**Your instructions:** Every single entry needs to appear again exactly as given.
----- Data shown -----
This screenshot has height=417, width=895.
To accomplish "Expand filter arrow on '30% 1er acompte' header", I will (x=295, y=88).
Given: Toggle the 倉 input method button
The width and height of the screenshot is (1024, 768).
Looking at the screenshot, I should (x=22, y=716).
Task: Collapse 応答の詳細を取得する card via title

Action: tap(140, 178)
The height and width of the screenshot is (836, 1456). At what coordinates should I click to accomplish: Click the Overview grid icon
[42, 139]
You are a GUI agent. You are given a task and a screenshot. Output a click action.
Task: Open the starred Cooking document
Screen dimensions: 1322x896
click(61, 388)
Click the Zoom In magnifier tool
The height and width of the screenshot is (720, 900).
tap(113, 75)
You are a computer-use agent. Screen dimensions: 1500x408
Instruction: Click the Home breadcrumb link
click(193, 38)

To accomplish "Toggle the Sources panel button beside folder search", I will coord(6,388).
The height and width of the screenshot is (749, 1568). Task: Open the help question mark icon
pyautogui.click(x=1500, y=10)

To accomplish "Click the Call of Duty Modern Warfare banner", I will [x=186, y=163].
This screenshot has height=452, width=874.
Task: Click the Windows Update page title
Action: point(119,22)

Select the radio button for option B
-----
**Output of the exercise:**
This screenshot has height=417, width=895.
To accomplish "Expand filter arrow on '30% 1er acompte' header", I will (x=295, y=88).
Given: Toggle the 倉 input method button
The width and height of the screenshot is (1024, 768).
Looking at the screenshot, I should (x=22, y=716).
Task: Collapse 応答の詳細を取得する card via title

Action: tap(140, 178)
The height and width of the screenshot is (836, 1456). At what coordinates should I click to accomplish: Click the Overview grid icon
[42, 139]
You are a GUI agent. You are given a task and a screenshot. Output a click action.
Task: Open the starred Cooking document
Screen dimensions: 1322x896
click(61, 388)
Click the Zoom In magnifier tool
The height and width of the screenshot is (720, 900).
tap(113, 75)
You are a computer-use agent. Screen dimensions: 1500x408
Instruction: Click the Home breadcrumb link
click(193, 38)

To accomplish "Toggle the Sources panel button beside folder search", I will coord(6,388).
The height and width of the screenshot is (749, 1568). Task: Open the help question mark icon
pyautogui.click(x=1500, y=10)

To accomplish "Click the Call of Duty Modern Warfare banner", I will [x=186, y=163].
This screenshot has height=452, width=874.
Task: Click the Windows Update page title
Action: point(119,22)

Select the radio button for option B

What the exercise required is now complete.